Architecture

This page describes the dsgrid software architecture.

Todo

diagrams

Overview

  • Store project and dataset metadata in ArangoDB.

  • Store dimension and dimension-mapping metadata and records in ArangoDB.

  • Store dataset time-series data in Parquet files on a shared filesystem (e.g., Lustre, S3).

  • Store dependencies between registry components in an ArangoDB graph.

  • Store version history of registry components in an ArangoDB graph.

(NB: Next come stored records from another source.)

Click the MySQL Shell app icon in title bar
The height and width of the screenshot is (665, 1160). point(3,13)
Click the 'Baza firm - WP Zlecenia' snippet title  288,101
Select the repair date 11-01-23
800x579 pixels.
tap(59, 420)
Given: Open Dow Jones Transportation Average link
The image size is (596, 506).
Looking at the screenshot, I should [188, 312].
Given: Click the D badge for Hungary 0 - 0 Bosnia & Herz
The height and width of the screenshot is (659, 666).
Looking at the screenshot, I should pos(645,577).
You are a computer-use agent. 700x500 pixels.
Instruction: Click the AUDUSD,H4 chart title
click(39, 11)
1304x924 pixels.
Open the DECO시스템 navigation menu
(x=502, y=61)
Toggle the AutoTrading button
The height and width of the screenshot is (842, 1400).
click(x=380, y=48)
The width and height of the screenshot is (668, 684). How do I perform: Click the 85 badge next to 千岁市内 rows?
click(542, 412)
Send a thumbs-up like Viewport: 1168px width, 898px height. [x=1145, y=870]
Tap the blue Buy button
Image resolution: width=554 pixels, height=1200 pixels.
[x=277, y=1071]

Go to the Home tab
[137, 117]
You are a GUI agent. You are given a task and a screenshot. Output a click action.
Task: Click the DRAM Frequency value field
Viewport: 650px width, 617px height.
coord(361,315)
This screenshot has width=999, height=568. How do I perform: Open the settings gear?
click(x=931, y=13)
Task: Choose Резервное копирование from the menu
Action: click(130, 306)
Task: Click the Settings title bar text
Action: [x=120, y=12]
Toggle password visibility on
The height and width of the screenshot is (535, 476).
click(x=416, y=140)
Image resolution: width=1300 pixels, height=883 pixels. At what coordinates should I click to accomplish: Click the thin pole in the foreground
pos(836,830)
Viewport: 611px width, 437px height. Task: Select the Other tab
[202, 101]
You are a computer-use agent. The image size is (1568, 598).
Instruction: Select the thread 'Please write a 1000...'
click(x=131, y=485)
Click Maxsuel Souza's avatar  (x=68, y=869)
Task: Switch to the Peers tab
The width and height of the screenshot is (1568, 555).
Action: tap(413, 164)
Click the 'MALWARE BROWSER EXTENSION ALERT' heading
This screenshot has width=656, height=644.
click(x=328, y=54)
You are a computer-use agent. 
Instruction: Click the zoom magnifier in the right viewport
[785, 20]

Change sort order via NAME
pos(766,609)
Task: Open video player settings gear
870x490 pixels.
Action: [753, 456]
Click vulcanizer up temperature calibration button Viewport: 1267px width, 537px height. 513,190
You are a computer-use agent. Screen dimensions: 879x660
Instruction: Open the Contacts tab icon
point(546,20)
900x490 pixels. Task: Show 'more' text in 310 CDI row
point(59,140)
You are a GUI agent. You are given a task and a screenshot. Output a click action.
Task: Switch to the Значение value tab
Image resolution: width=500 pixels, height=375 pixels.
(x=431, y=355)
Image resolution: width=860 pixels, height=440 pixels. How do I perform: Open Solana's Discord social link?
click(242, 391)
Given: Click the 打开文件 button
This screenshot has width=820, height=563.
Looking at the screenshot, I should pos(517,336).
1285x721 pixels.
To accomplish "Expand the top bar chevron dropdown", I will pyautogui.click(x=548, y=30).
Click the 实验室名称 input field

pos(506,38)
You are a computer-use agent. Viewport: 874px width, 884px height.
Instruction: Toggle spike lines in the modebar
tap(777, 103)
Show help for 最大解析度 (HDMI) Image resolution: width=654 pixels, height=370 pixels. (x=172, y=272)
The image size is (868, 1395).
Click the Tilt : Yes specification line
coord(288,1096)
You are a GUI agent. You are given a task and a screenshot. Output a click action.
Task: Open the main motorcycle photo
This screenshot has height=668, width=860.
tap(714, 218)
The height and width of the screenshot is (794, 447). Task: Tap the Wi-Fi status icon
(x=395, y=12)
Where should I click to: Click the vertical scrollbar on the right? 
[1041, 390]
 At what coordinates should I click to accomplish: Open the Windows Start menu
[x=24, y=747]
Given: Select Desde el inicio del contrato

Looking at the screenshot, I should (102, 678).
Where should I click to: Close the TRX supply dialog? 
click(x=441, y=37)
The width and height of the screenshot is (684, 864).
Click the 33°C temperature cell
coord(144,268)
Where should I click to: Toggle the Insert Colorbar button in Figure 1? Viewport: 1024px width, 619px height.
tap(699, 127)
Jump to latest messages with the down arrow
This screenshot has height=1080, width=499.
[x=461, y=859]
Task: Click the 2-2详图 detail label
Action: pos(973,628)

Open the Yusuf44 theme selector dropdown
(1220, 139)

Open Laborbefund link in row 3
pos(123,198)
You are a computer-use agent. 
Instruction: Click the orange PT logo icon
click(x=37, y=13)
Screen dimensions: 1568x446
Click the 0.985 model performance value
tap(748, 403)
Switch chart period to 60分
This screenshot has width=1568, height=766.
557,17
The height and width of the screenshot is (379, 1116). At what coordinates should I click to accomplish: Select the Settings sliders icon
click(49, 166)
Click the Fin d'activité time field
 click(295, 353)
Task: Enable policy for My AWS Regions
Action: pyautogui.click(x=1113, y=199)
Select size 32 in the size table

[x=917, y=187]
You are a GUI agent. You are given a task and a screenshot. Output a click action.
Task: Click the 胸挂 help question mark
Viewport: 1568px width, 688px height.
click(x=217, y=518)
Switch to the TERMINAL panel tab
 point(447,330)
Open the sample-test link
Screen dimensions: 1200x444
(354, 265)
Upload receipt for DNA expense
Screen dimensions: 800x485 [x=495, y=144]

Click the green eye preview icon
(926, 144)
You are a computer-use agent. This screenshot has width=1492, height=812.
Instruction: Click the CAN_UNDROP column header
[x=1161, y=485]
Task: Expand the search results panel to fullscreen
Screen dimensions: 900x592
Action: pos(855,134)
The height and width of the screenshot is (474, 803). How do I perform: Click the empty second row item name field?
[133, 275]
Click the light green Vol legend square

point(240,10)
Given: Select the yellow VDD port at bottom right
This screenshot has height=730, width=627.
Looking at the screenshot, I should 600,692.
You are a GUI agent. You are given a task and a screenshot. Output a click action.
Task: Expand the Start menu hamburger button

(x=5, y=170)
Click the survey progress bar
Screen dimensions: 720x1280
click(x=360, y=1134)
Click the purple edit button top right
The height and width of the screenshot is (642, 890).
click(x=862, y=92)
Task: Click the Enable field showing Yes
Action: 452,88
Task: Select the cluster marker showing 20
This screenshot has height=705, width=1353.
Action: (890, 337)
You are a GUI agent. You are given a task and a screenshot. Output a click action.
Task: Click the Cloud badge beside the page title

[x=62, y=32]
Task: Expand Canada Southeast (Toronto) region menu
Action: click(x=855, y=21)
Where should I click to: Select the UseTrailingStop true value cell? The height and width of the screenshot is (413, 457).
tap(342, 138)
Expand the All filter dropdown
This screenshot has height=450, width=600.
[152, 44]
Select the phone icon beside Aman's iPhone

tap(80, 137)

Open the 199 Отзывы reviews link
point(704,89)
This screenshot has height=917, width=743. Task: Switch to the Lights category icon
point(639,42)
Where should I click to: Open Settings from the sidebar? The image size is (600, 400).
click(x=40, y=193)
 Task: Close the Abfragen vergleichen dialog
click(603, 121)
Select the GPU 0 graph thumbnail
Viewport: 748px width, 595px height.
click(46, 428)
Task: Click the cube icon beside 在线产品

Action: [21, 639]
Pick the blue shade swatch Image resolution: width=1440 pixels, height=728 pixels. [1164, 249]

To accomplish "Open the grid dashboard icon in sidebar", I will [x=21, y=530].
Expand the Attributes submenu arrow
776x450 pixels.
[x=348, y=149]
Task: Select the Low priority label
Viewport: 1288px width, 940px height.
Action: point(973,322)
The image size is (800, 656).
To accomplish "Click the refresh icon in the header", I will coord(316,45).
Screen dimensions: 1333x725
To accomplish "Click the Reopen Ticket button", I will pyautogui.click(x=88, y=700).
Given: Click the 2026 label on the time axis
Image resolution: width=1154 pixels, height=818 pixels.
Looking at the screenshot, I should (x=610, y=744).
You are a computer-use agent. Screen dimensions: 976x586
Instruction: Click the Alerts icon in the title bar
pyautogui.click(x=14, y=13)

  • Load all data tables in Apache Spark and use its DataFrame API for queries. Convert to Pandas DataFrames for post-processing and visualizations.

APIs

Python

dsgrid applications use the dsgrid Python package to perform all operations. The package uses the ArangoDB Python driver to communicate with the database.

HTTP

There is currently a HTTP API to run a limited number of dsgrid operations. This will expand in the future and may become the primary interface for user applications. That will require a persistent dsgrid server.

Applications

Users use these applications to run dsgrid operations.

CLI Toolkit

This is the primary user interface to dsgrid. Users will run CLI commands it to register dsgrid components and run queries. Consumes the Python API.

Project Viewer

Web UI based on Plotly Dash. Allows the user to browse and filter project and dataset components. Consumes the HTTP API.

Current Workflow

Future workflows may change significantly. We may have a persistent database and dsgrid API server running in the cloud with on-demand Spark clusters. For the foreseeable future, this is what we anticipate the user workflow to be:

  1. User starts a Spark cluster on one or more compute nodes.

  2. User connects to an existing dsgrid registry database or starts their own.

  3. User runs dsgrid CLI commands from a compute node with access to the registry database, registry data, and Spark compute nodes. When running on an HPC this compute node is usually the Spark master node.